Not Dimech, however. Not because he was some kind of superman, and not because he was some kind of god either, but because he was a man of endurance; an idealist with a moral character of astounding integrity; a principled conscience ready to die for what he believed in.

And so he did. Over six years into his exile, in April 1921, he breathed his last. Still at Alexandria. Still in Egypt. Still kept away from home. Still exiled.

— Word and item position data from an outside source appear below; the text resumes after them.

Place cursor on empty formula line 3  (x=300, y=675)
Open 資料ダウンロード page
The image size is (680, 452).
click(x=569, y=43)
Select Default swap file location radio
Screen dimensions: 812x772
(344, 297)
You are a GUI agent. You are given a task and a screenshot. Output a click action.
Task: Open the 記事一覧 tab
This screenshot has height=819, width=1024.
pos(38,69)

During his final three years, however, he saw to it to leave us a literary work of rare beauty: his Aphorisms. Few people had thought that anything from Dimech’s hand had survived the ravages of time from that period. Fewer still supposed that he had wrote any extensive work of any major import while in Egypt. Yet new manuscripts which had come to light only recently reveal otherwise.

HISTORIC FIND

The manuscripts in question were held by a daughter of a labourer who had visited Dimech in Alexandria: Juan Mamo. What they basically contain is a massive amount of aphorisms in English which Mamo had directly transcribed from a document personally composed by Dimech. Mamo had been given the document by the attendants at the hospital where Dimech had passed away a short time before. He was requested to return it to the deceased’s next of kin.

Presumably with the permission of Dimech’s wife back in Malta, Mamo retained the document and prepared it for publication. Though he eventually never published the work, the manuscripts of Mamo’s draft copy and a blue-print of it survived. Dimech’s original document, unfortunately, is still missing. Because of this, Mamo’s manuscripts needed proof to attest to their accuracy.

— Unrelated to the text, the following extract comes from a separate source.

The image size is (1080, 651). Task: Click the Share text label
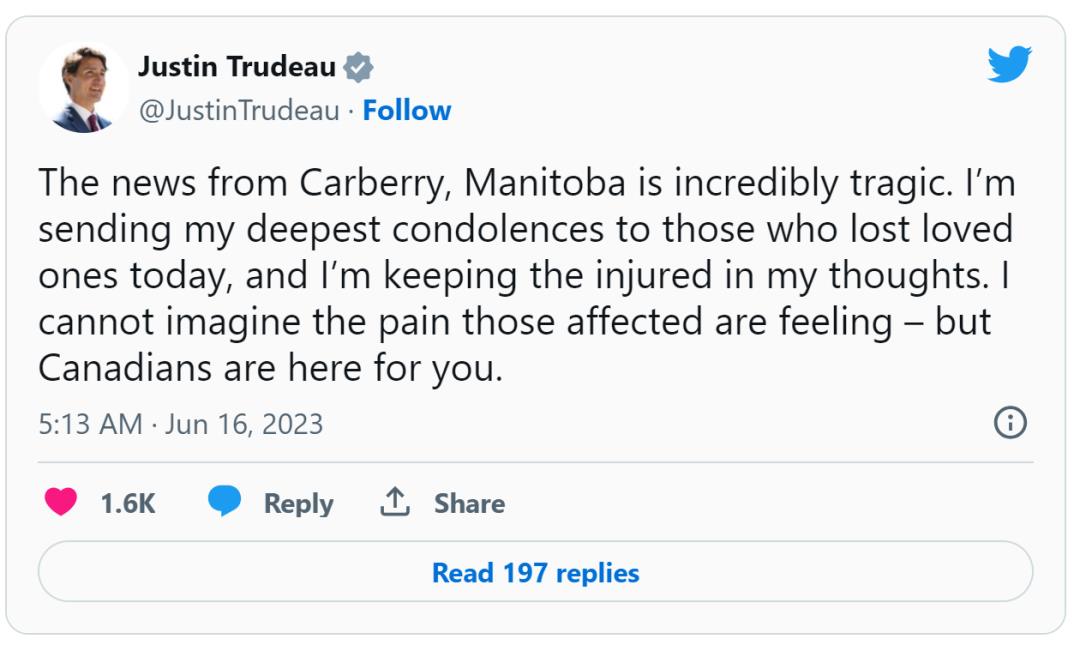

This came about with another wonderful discovery: another manuscript containing part of Dimech’s own original draft of his document, written directly in English. This proved beyond all doubt the authenticity and reliability of Mamo’s manuscripts.

All of these manuscripts will be the substance of a new publication issued by SKS Publications. The book is a Typical Edition of the integral contents of all three manuscripts bearing Dimech’s final writings in exile from the period 1917–1920. It contains 2,582 aphorisms, 57 epitaphs and 17 fables. The publication comes with a biography of Dimech, and a critical and textual analysis and presentation of the said manuscripts. Moreover, the entire production of the book befits the beauty of its contents.

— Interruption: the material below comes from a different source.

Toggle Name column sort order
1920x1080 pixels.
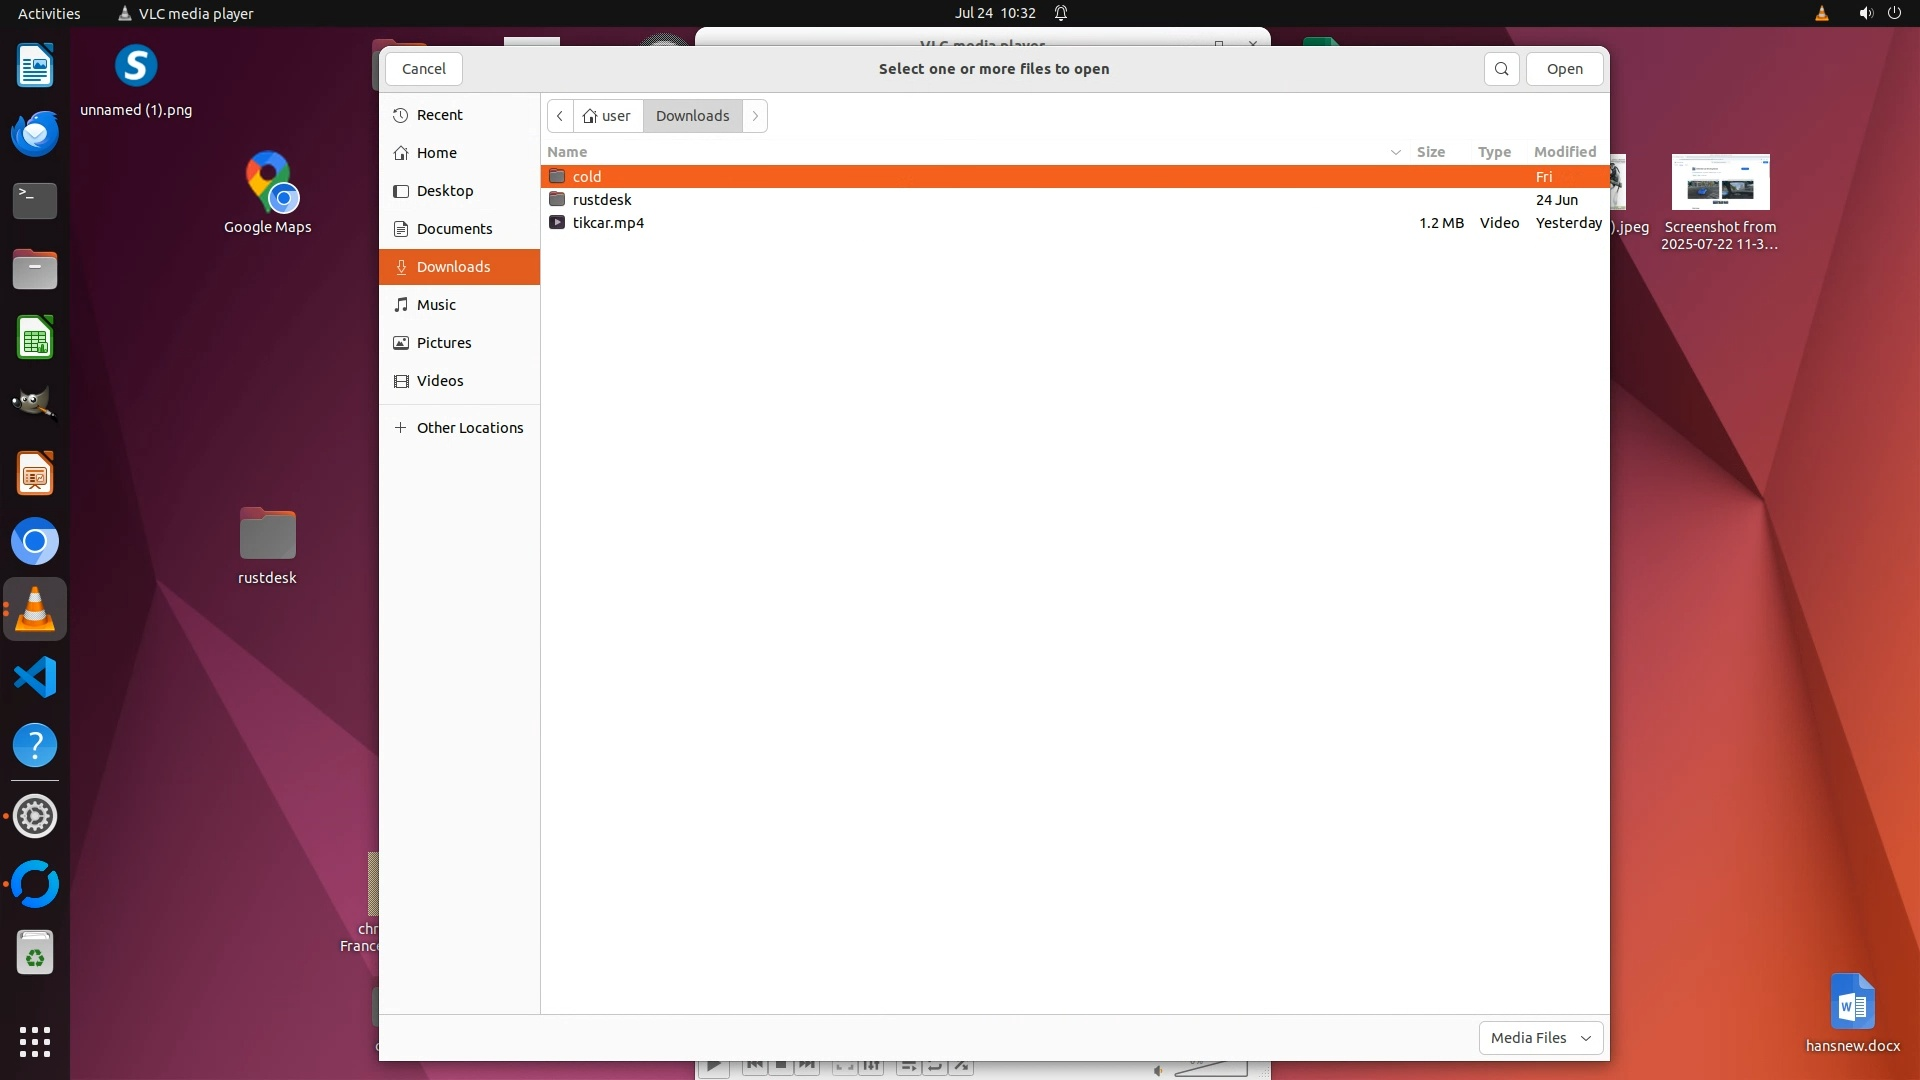click(567, 152)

This publication sets unprecedented heights to Dimechian scholarship. Henceforth Dimech will be looked upon in a brand new light. Not only does the publication put forward Dimech’s first known literary work written entirely in English but also lets us in on his moral integrity and intellectual brilliance at a time of tremendous duress. Throughout the texts Dimech’s English is impeccable, his wit cutting, and his acumen staggering.

LESSONS IN BEHAVIOUR

The aphorisms are gems of wisdom in their own right. They deal with everything under the sun, from man’s foibles to world war and politics to religious belief. The insights they proffer can whet any sensible person’s sense of decency, good manners and right judgement. The writings are nothing like anything Dimech had ever written before his deportation and exile during his pubic career. They represent the height of his intellectual endeavour. More forcibly, they reveal a valiant moral character which no spite nor meanness could crush.

Anyone interested in the history of British colonialism, World War I, the Mediterranean and/or the Maltese islands should find this publication of great relevance. The book might interest also readers of social anthropology, wisdom teaching and/or Modern philosophy, and literature in general.